Hagen. Mit der Enervie-Rettung muss sich am Donnerstag erneut der Hagener Rat beschäftigen. Diesmal geht es darum, die Bürgschaft in ein echtes Dahrlehn zu verwandeln.
Die Bewahrung der Enervie-Gruppe vor dem Gang zum Insolvenzgericht ist noch immer nicht endgültig abgewendet. Banken, Unternehmensberater, Juristen, AG-Vorstand und Aufsichtsräte ringen in diesen Tagen permanent um ein Eckpunkte-Papier (neudeutsch: „Term Sheet“), das Bedingungen, Fristen, Kennzahlen und Kreditlinien fixiert, die zumindest bis Jahresende ein weiteres Stillhalten der inzwischen gut 30 Gläubigerbanken garantiert. Ziel bleibt es, mit Hilfe der Unternehmensberater von „Roland Berger Strategy Consultants“ ein Finanzierungskonzept auf die Beine zu stellen, das eine Restrukturierung des strauchelnden Energieversorgers bis zum Jahresende 2019 gewährleistet.
Verzinsung von 4,22 Prozent
Eine wesentliche Grundlage für diesen Weg bilden millionenschwere Gesellschafterbeiträge der drei größten Aktionäre (Stadt Hagen, Lüdenscheid und Remondis), die bislang lediglich als so genannte Patronatsbürgschaften (Garantieerklärung) vom Rat beschlossen wurden. An diesem Donnerstag muss das Stadtparlament in nicht-öffentlicher Sitzung den 30-Millionen-Euro-Anteil in einen echten Cash-Beitrag verwandeln. Der volle Betrag, so der aktuelle Verhandlungsstand mit den Banken, soll bereits bis Oktober 2015 abgerufen werden. Letztlich wird das Geld, so hat der Aufsichtsrat bereits zugestimmt, aus dem Haus der Hagener Versorgungs- und Verkehrsgesellschaft (HVG) fließen, die dafür Fondsanteile veräußert. Der Zinssatz soll bei 4,22 Prozent/Jahr liegen. Das hat nach Angaben der HVG jedoch zur Folge, dass das Unternehmen bereits 2016 nicht mehr in der Lage ist, die ausfallende Enervie-Dividende in Höhe von etwa sieben Millionen Euro aus eigenen Rücklagen aufzufangen. Eine direkte Darlehnsgewährung der Stadt Hagen an Enervie ist aber ebenfalls unmöglich, weil die Kommunalaufsicht eine solche Vorgehensweise per Nachtragshaushalt angesichts der leeren Kassen des Kämmerers niemals genehmigen würde. Allerdings wird die Stadt Hagen, um die Risiken für die HVG ein wenig abzufedern, eine Ausfallbürgschaft über knapp 23,9 Millionen Euro übernehmen. Eine höhere Quote lässt das EU-Beihilferecht nicht zu.

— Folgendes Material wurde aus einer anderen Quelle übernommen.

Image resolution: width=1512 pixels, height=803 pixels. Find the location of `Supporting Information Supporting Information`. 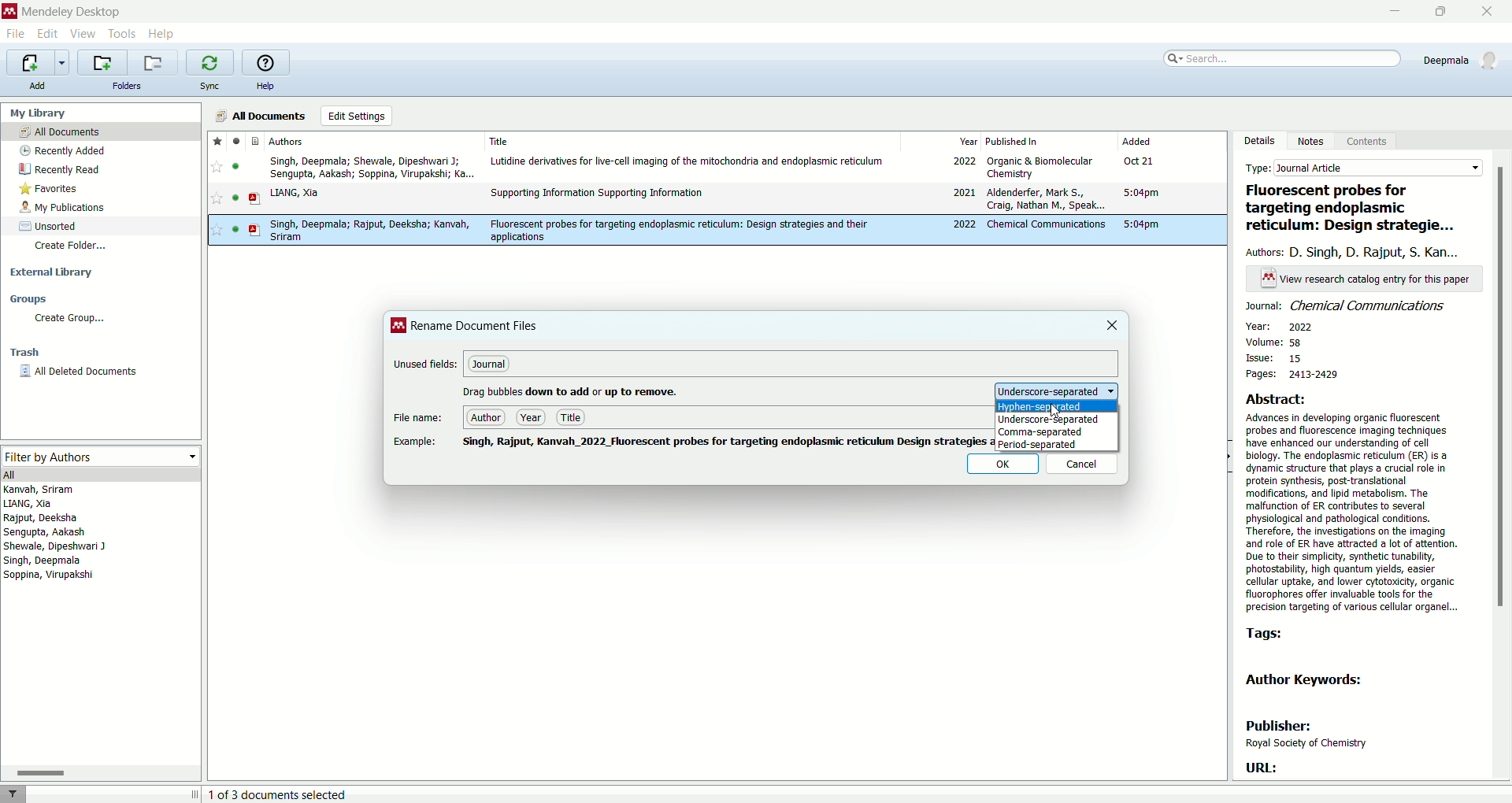

Supporting Information Supporting Information is located at coordinates (598, 194).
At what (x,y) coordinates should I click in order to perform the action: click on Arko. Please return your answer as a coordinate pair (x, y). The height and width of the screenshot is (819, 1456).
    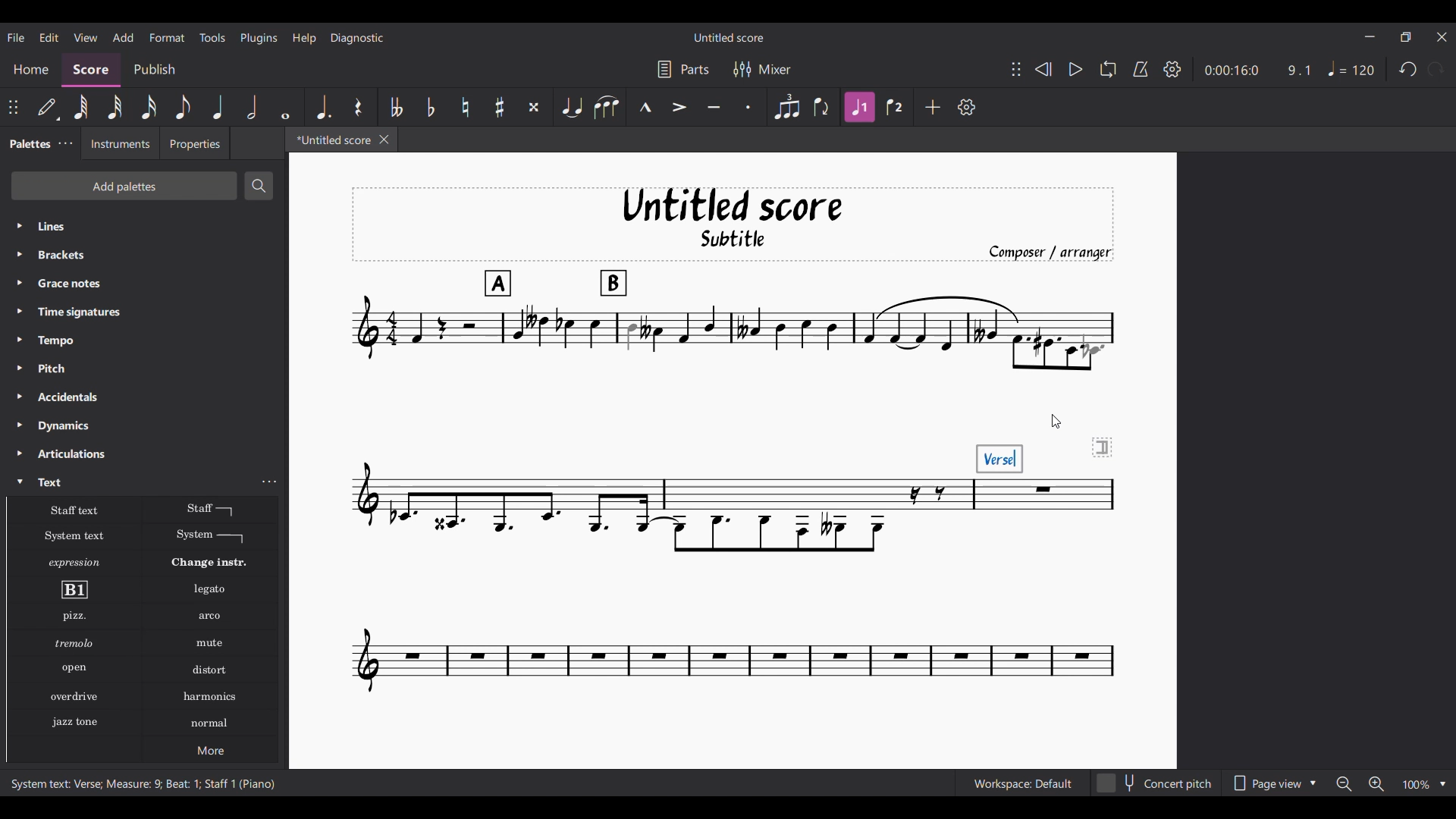
    Looking at the image, I should click on (210, 617).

HVG muss sich hinten anstellen
Bei der Rückzahlung des Cash-Beitrages muss die HVG sich zudem hinter den Interessen der Banken anstellen. Diese haben zur Stärkung der Enervie-Eigenkapitalquote auf einer klaren Rangrücktrittserklärung bestanden, was konkret bedeutet: Eine Rückzahlung des Gesellschafterdarlehns ist erst möglich, wenn die Enervie-Sanierung gemäß des Restrukturierungsplanes erfolgreich abgeschlossen ist, der Sanierungsberater dies bestätigt hat und alle während der Sanierungsphase von den Banken gestundeten Tilgungen auch gezahlt sind. Zwischenzeitig stand sogar noch die Forderung der Kreditgeber im Raum, die Hauptaktionäre sollten zur Absicherung der Bankenforderungen ihre Aktienpakete verpfänden. Doch dieses zumindest für die Stadt Hagen völlig indiskutable Ansinnen ist inzwischen wieder vom Tisch.
Wann das fast 60-seitige Eckdaten-Papier („Term-Sheet“) mit den Banken, das als Vorstufe für das mittelfristige Finanzierungskonzept gilt, final ausverhandelt ist, bleibt freilich weiterhin offen. Solange diese Anschluss-Stillhaltevereinbarung nicht steht, lassen auch die endgültigen Wahrheiten des Restrukturierungsplanes (Stellenabbau, Verkäufe, Verschlankungen, Vorstandsreduzierung) weiter auf sich warten.